Acordo sem o contorno do teu rosto na minha almofada, sem o teu peito liso e claro como um dia de vento, e começo a erguer a madrugada apenas com as mãos que me deixaste, hesitante nos gestos, porque os meus olhos partiram nos teus.

Podia juntar-lhe uma sinfonia de palavras do Joaquim Pessoa:

Estou mais perto de ti porque te amo.
Os meus beijos nascem já na tua boca
Não poderei escrever teu nome com palavras.
Tu estás em toda a parte e enlouqueces-me.

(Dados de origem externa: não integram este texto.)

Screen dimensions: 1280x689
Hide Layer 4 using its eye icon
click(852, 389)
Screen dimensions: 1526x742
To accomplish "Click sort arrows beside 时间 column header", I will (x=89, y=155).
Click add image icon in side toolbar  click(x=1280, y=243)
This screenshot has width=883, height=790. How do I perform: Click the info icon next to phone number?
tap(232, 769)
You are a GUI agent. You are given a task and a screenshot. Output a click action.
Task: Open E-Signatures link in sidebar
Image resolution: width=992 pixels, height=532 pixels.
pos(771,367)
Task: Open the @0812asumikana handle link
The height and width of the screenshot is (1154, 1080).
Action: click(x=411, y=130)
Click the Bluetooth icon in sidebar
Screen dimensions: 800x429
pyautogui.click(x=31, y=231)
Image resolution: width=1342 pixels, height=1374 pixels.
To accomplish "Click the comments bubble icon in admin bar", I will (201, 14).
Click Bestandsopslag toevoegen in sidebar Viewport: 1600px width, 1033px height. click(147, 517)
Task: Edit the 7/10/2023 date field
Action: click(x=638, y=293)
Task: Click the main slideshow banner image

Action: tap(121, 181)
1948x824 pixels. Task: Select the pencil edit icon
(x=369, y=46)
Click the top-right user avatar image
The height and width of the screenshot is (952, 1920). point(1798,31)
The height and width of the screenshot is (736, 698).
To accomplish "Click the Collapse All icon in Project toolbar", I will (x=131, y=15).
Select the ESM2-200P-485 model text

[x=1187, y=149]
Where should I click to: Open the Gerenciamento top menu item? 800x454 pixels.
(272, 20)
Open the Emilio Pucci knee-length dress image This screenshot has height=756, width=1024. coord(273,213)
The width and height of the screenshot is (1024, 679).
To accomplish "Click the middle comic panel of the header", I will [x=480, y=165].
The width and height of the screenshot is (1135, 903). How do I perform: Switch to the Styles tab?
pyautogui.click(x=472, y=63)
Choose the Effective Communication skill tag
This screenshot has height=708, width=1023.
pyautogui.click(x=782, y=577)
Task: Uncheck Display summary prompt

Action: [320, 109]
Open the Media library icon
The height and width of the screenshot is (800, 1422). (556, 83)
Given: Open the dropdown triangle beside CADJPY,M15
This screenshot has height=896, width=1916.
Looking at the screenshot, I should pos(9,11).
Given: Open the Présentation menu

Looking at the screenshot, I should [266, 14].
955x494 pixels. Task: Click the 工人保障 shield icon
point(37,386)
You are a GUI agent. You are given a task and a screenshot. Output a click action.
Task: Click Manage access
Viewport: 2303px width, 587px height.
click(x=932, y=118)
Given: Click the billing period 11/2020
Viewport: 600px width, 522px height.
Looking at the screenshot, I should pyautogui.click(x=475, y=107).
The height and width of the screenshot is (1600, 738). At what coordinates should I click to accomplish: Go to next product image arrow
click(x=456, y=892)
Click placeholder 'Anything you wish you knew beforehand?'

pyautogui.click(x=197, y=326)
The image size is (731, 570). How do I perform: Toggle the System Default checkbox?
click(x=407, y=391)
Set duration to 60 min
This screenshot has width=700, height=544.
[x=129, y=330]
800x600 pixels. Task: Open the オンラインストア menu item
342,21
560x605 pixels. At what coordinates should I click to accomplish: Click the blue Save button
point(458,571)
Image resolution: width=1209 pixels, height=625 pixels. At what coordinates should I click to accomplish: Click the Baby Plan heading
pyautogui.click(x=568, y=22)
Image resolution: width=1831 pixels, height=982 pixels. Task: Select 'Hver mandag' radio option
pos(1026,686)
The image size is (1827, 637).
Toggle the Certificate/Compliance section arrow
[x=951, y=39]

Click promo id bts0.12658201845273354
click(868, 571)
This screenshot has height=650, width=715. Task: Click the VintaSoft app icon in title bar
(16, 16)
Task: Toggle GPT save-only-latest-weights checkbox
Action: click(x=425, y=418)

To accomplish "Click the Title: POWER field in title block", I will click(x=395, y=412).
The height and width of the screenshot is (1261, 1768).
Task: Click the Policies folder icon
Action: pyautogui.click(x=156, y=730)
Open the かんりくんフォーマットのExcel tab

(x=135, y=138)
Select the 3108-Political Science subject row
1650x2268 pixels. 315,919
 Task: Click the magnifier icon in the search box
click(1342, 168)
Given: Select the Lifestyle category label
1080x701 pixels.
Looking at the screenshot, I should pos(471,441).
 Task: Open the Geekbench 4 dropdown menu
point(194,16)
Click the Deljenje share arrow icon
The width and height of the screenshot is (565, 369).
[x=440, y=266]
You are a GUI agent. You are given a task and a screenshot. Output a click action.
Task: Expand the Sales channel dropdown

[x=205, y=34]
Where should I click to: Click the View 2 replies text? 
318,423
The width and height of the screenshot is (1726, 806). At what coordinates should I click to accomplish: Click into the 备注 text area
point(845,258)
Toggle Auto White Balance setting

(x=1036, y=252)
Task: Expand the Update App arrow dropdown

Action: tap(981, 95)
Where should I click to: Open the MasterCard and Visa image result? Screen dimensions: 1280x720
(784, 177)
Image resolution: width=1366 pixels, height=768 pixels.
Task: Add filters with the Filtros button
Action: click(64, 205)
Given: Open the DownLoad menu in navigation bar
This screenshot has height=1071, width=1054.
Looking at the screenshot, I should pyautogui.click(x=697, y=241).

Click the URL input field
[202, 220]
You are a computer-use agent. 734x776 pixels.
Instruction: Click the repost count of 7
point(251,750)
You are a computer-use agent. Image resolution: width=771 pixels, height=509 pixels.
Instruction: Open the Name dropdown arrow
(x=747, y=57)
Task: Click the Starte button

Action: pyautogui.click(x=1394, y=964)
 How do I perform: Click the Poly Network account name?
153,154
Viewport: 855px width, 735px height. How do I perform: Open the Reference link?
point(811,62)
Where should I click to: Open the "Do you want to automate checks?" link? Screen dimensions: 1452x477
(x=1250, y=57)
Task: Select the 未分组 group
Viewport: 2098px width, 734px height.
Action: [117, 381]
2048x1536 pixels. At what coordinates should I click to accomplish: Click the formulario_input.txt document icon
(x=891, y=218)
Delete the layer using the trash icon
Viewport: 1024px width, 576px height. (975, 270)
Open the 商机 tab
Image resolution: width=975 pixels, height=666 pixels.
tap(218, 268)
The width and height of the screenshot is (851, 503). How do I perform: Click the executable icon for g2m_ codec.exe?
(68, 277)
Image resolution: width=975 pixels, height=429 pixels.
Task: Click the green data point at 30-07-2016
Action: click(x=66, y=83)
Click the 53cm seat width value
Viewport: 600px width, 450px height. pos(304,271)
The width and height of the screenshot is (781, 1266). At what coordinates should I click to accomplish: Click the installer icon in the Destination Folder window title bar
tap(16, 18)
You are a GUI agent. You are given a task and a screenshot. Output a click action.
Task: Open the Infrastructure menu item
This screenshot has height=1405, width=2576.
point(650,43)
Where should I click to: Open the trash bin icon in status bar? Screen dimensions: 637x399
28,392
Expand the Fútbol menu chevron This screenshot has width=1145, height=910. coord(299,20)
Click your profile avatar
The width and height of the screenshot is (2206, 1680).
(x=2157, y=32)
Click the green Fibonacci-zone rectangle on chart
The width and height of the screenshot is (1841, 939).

Uma e outra vez a angústia de não te poder ter aqui, de não saber porquê, de sermos diferentes em quase tudo, a começar pelos homens em quem não confias. Estás sempre lembrar-me que não confias em mim porque sou homem.

De que adianta dizer-te que em mim podes confiar se a vida te ensinou a duvidar, a nada ter por certo, se a história e a memória te empurram contra o mundo?

Lá fora está frio e chuva e o escuro é profundo. Já não há dias de sol. Tu ensinaste-me a ver o Sol ou terá sido apenas o momento e confundi tudo com a paixão que agora arrasto no féretro de um amor não correspondido?

Diz-me qual a estrada que devo percorrer, ensina-me a caminhar, pega outra vez na minha mão, eu de cabelos grisalhos e barba mal desfeita, aquele a quem um dia cantaram os imerecidos versos para esculpir na pedra que me há-de cobrir a sepultura:

Luz, falo, Sol,
E mar, verde, longo,
Espuma corola,
Bússola sem norte
Barco à deriva
À procura de
Paz na rota
Paz no rumo

Nunca corremos juntos pelos campos nem fomos menina e menino mas ainda vamos a tempo de nos deitarmos a olhar o sol e, quem sabe, aos poucos voltares a acreditar nos homens.

Vem comigo para o meu rio de infância e juventude, para as margens seguras pelas raízes frondosas, vem, tens pé, estou aqui como estiveram todos os meus amigos nesta água que nos fez diferentes de todos os outros homens.

Vem, eu sou igual aos meus amigos, banhei-me na água mágica do rio Águeda, saímos da piscina rio acima, no Sardão, fui ao Poço do Conde e não tive medo, nadei até ao Souto do Rio e cheguei a Bolfiar.

Estou aqui há tanto tempo que já nem me lembro do teu nome.

Tinhas os lábios vermelhos do nosso amor.

O autor escreve segundo o antigo Acordo Ortográfico.